The streets are busy enough to provide perfect urban anonymity, but even so, Buckley feels watched—followed, even. A year has passed since he last smoked a cigarette, but anxiety triggers the old familiar tug on his receptors; nicotine would smooth this tension out like a steam iron on a shirt cuff. Deep breaths instead. He turns, without breaking stride, through the glass door into the mailbox shop where, a few weeks before, he’d lied barefaced to the staff as he set up a bogus mailing address for a company that does not exist.

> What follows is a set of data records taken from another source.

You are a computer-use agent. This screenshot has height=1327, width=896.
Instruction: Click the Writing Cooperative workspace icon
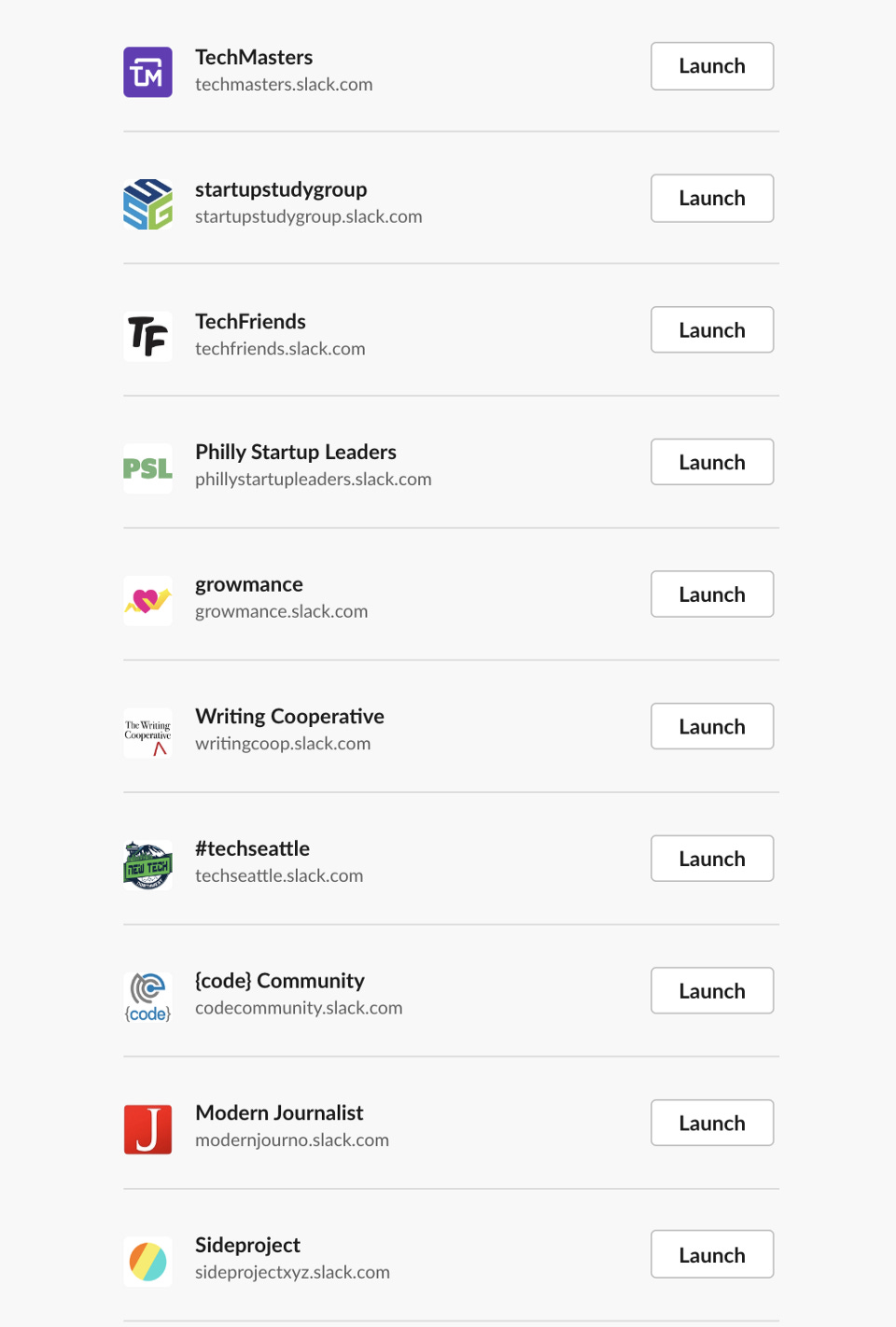coord(147,733)
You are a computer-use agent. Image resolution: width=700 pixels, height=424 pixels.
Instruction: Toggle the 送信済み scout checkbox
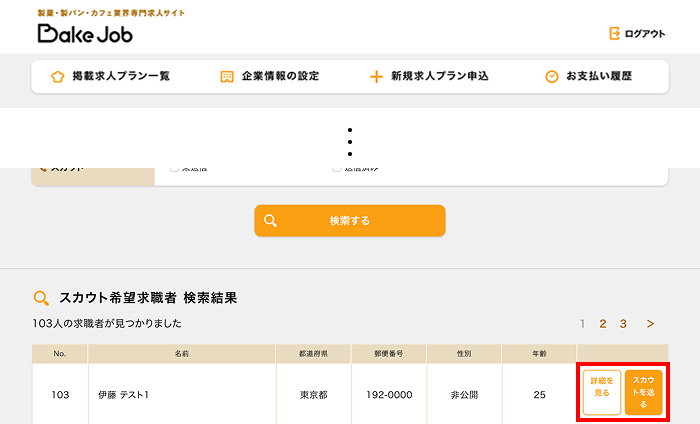pos(337,169)
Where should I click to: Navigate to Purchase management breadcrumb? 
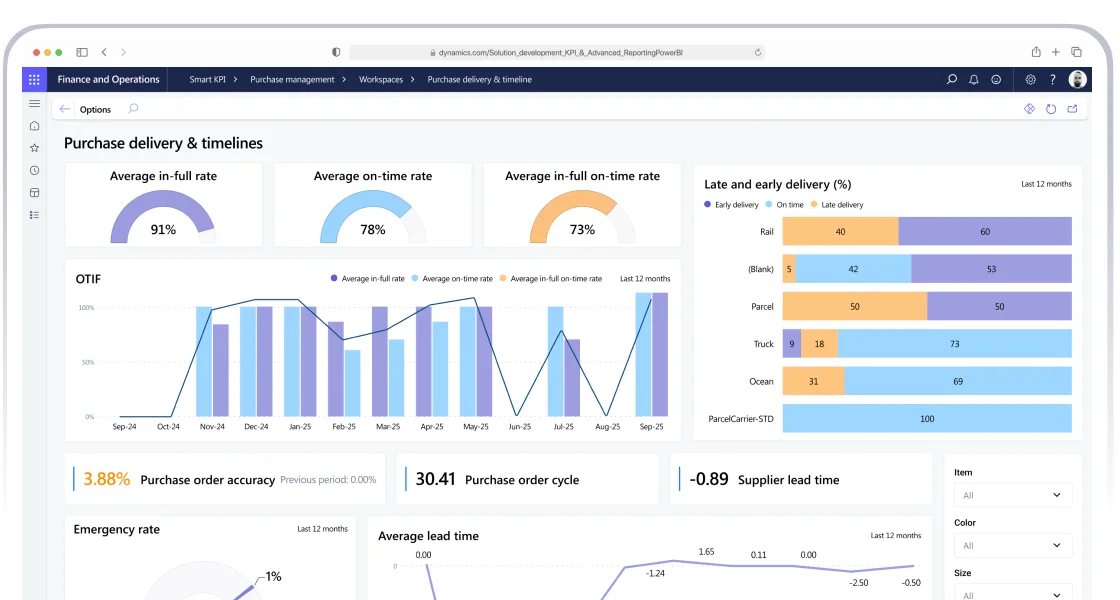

Buckley recognizes none of the workers today. He walks straight to the wall of corporate-gray mailboxes and opens number 203 with a fluid turn of the key. He expects a package that contains the products of weeks of meticulous planning and molecular-level precision. Instead, it’s empty.
One worker, a rangy guy with a Brazilian accent in a checked shirt with an asymmetrical east London fringe, sees his confusion and comes over, helpful, and gestures him to a back room, where there’s a wire cage filled with letters and boxes. They search together through perhaps 50 different packages looking for Buckley’s name, the colors of the courier, anything.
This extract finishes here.